_RECORD EXTRACTS_
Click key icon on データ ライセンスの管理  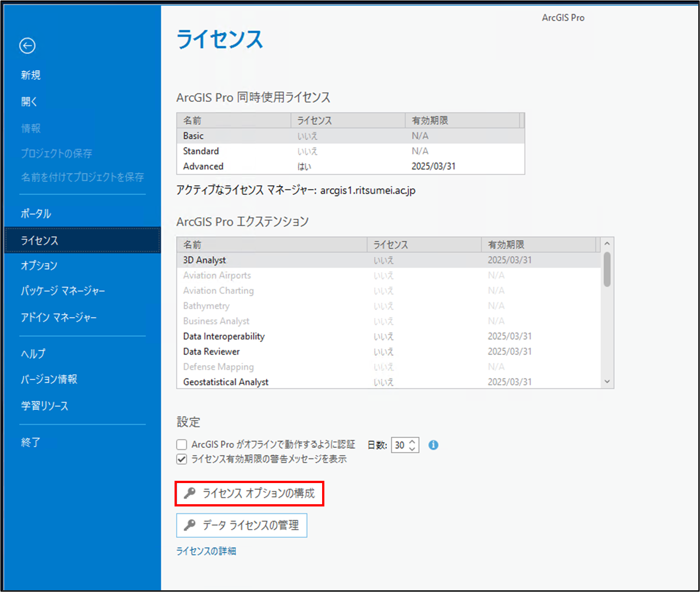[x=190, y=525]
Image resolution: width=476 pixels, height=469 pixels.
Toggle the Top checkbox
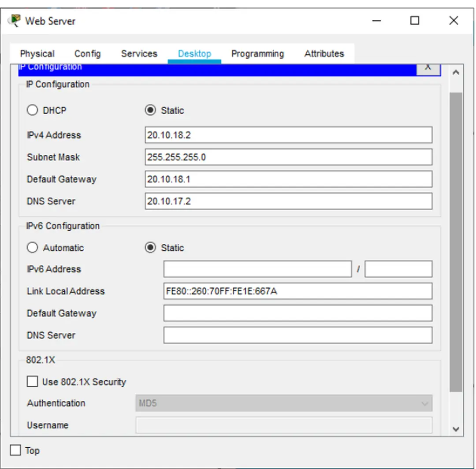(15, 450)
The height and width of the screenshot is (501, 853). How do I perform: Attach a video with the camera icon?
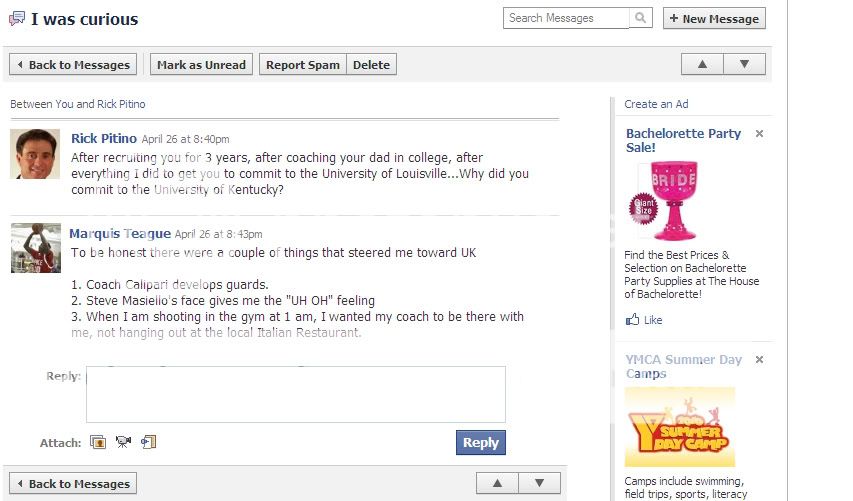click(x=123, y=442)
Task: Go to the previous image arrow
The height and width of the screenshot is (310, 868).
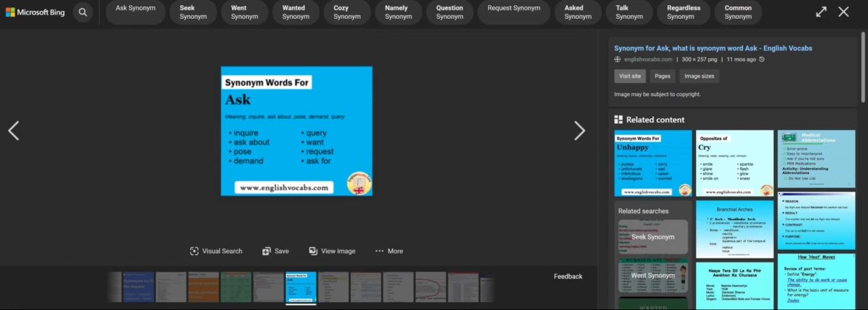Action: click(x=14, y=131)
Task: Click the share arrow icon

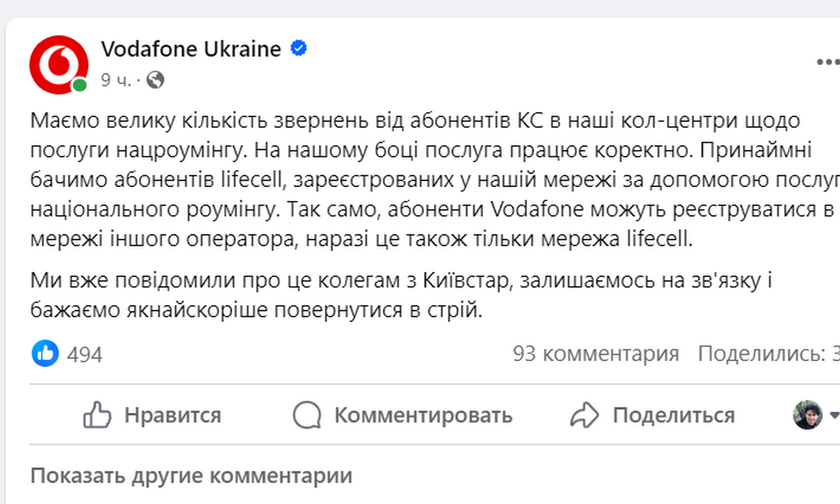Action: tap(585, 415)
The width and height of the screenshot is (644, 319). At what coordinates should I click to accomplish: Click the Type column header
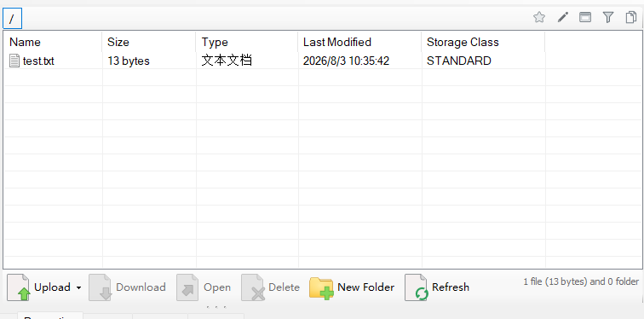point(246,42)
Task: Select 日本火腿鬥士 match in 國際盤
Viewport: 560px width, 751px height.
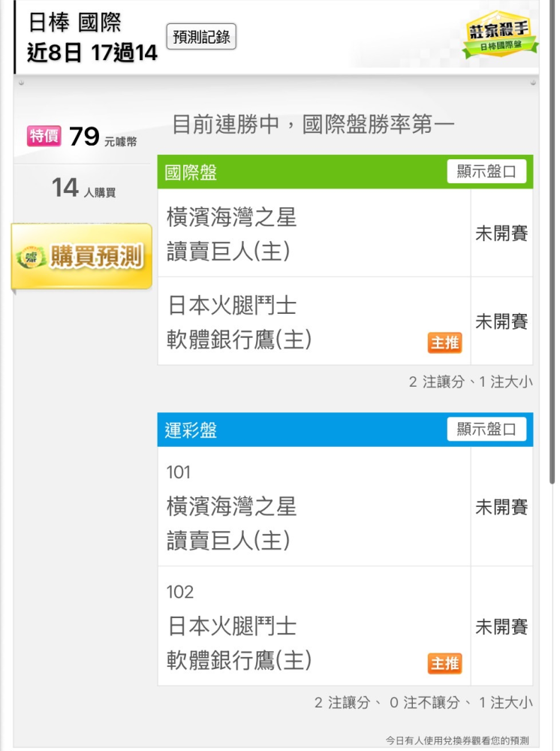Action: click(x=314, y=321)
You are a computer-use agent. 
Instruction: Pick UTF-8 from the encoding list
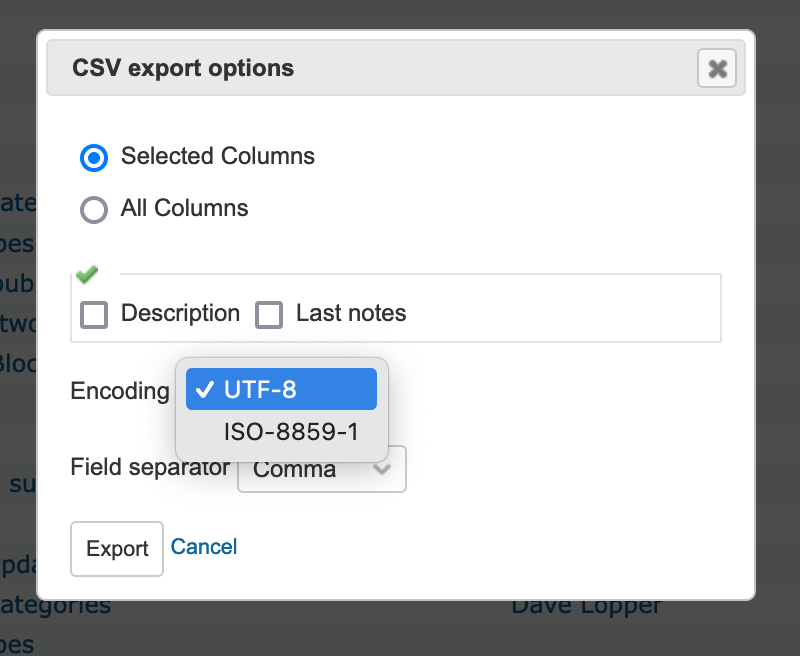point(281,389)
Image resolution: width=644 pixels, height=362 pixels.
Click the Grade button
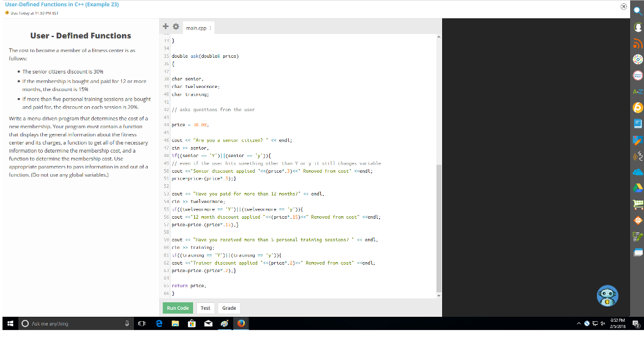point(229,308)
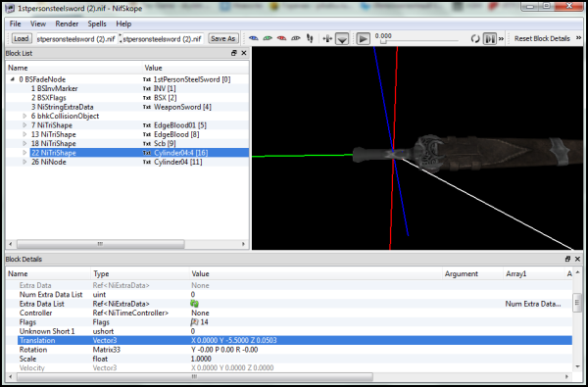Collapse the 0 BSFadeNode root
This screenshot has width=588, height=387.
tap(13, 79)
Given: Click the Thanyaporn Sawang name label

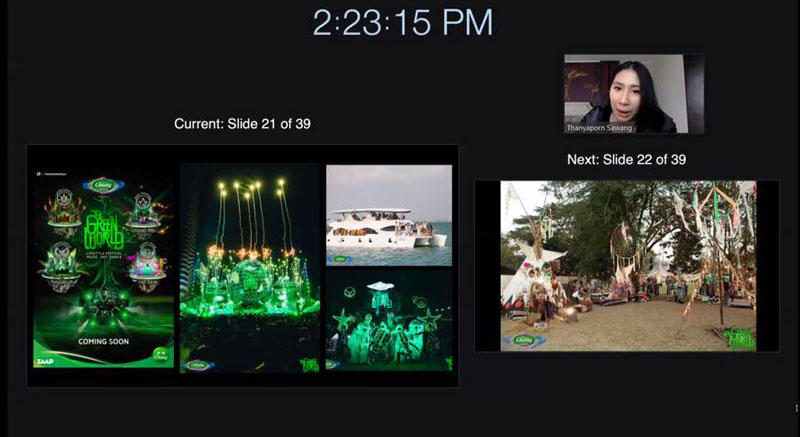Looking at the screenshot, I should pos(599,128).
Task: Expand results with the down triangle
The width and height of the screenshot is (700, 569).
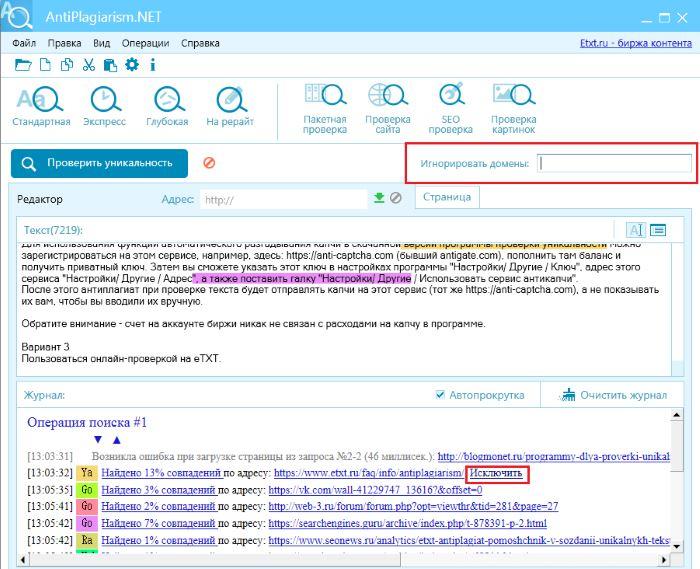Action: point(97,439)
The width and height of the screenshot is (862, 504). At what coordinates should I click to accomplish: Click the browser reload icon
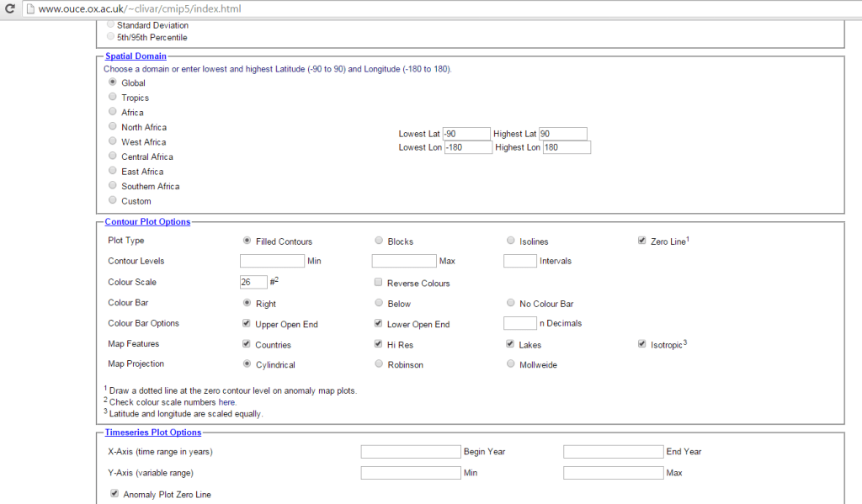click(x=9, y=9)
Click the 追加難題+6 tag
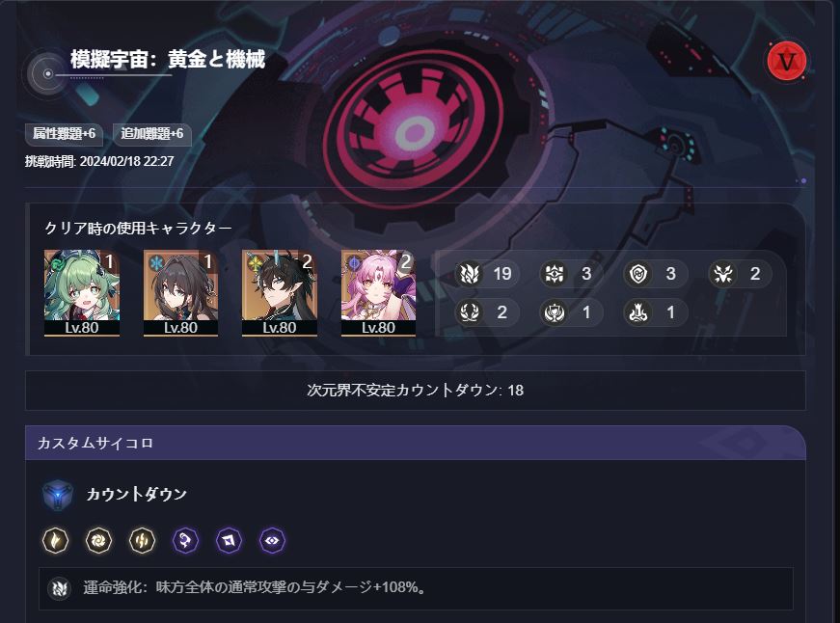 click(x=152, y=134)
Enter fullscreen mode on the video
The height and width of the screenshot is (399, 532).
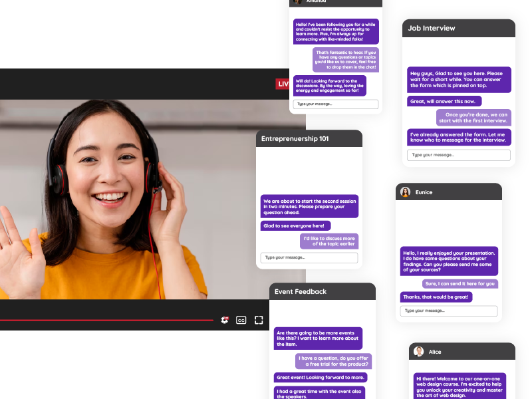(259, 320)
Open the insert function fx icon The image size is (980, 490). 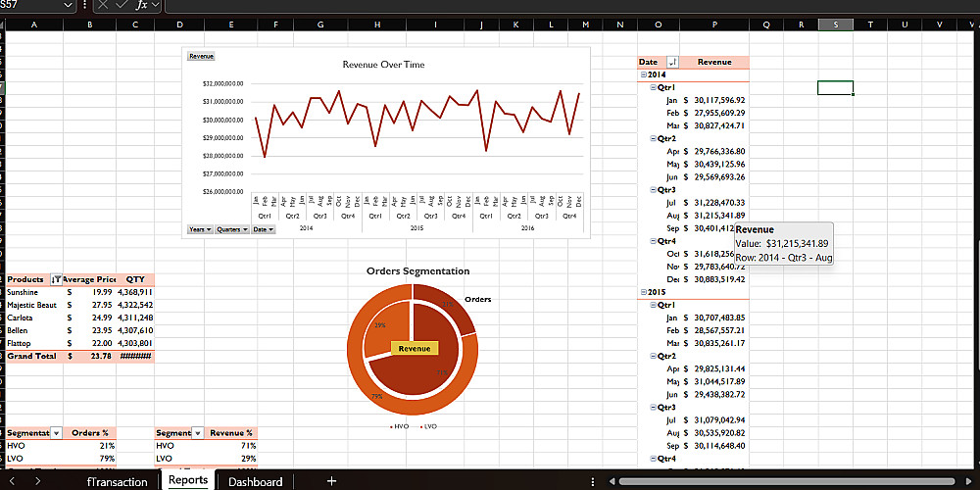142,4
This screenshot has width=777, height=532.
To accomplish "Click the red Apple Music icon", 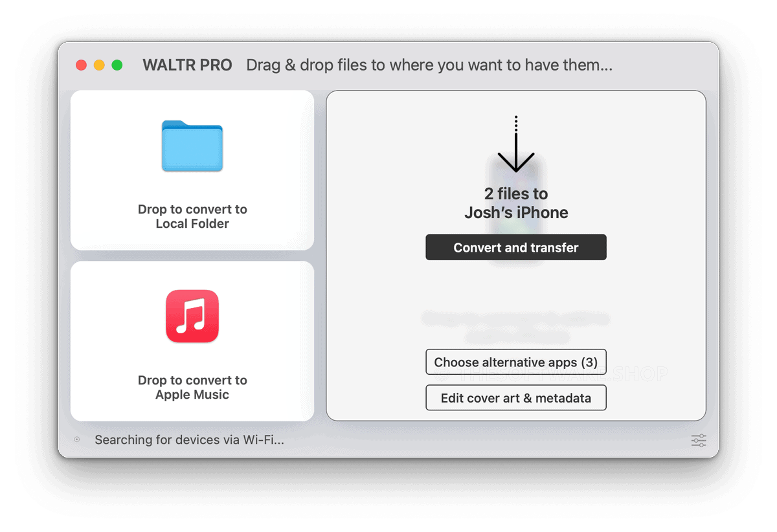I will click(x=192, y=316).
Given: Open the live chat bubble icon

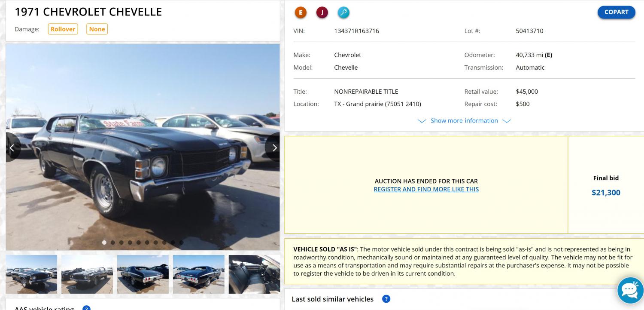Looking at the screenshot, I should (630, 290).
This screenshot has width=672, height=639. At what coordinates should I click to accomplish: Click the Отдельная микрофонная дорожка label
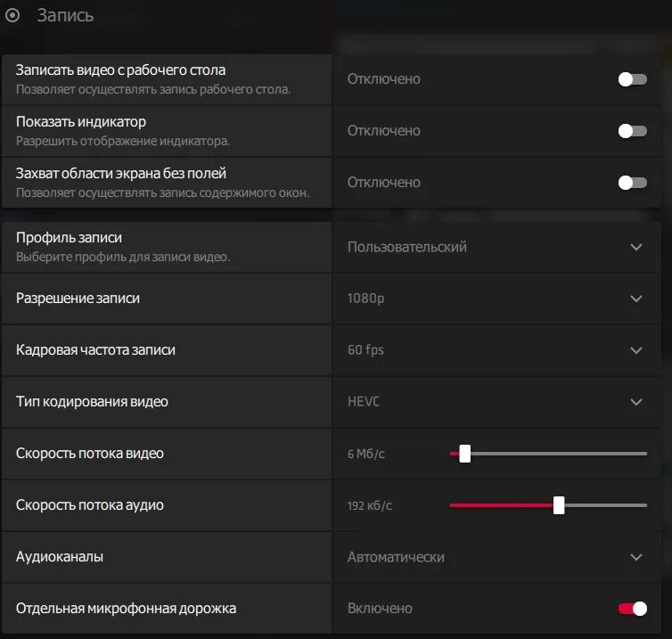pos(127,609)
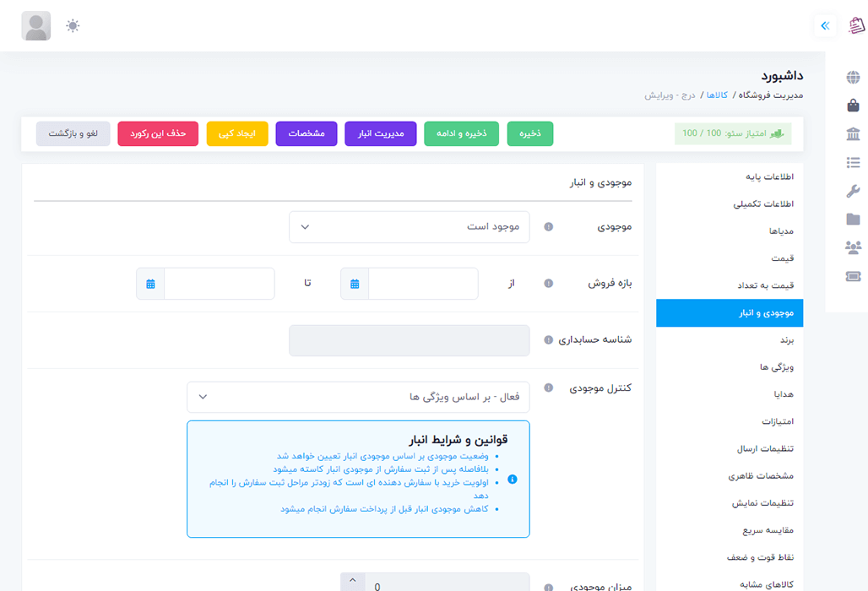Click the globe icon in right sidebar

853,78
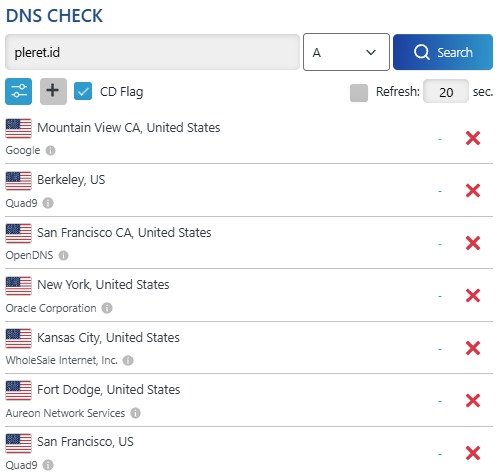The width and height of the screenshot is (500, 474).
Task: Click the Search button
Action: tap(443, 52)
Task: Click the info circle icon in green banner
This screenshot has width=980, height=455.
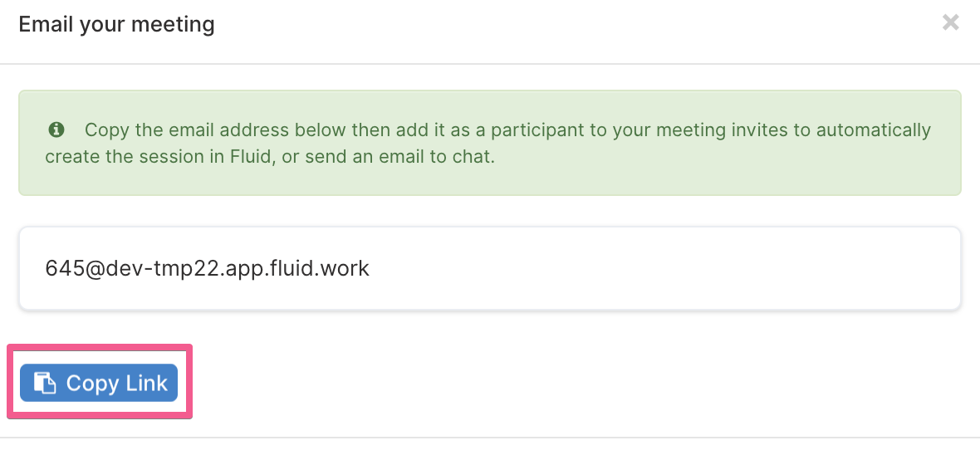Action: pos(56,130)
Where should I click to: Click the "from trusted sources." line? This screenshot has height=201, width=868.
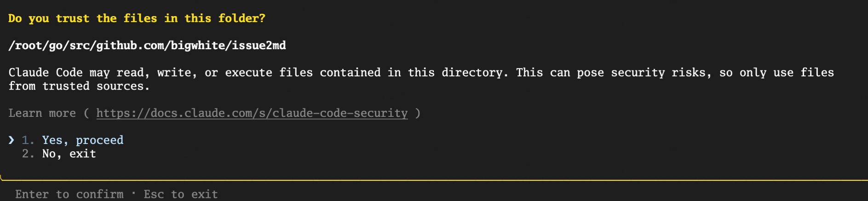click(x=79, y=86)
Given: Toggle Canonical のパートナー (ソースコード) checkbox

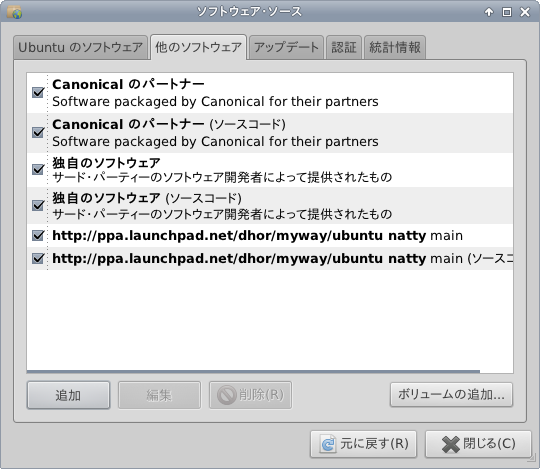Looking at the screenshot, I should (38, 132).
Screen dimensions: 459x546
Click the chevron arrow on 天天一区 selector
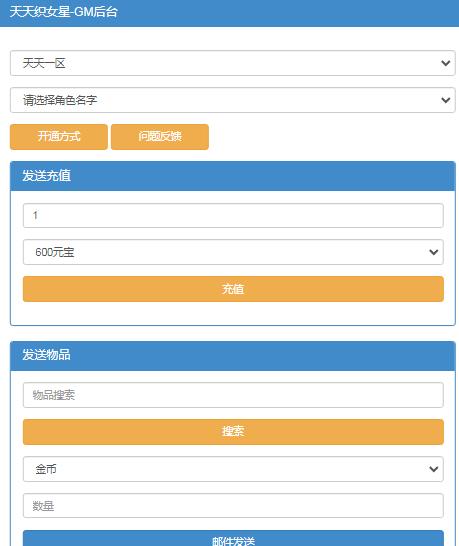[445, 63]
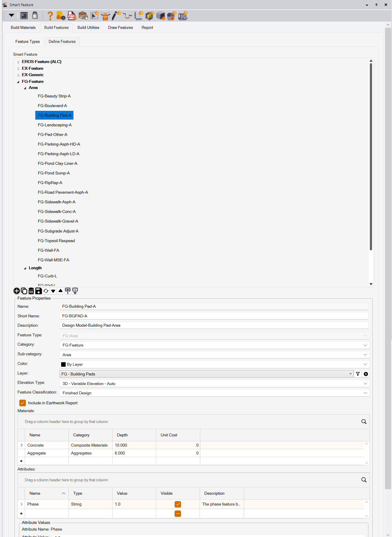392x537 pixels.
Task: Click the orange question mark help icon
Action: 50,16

_EXERCISE GOAL_
Could you set down exactly, and only, the lines from the line containing "This screenshot has width=980, height=455." through the last line of the records, both included, without the pictures?

_RESPONSE AREA_
This screenshot has width=980, height=455.
Action: pos(56,130)
Where should I click to: Click the "from trusted sources." line? This screenshot has height=201, width=868.
click(x=79, y=86)
Given: Toggle Canonical のパートナー (ソースコード) checkbox

Looking at the screenshot, I should (38, 132).
Screen dimensions: 459x546
Click the chevron arrow on 天天一区 selector
[445, 63]
392x537 pixels.
Task: Click the orange question mark help icon
Action: 50,16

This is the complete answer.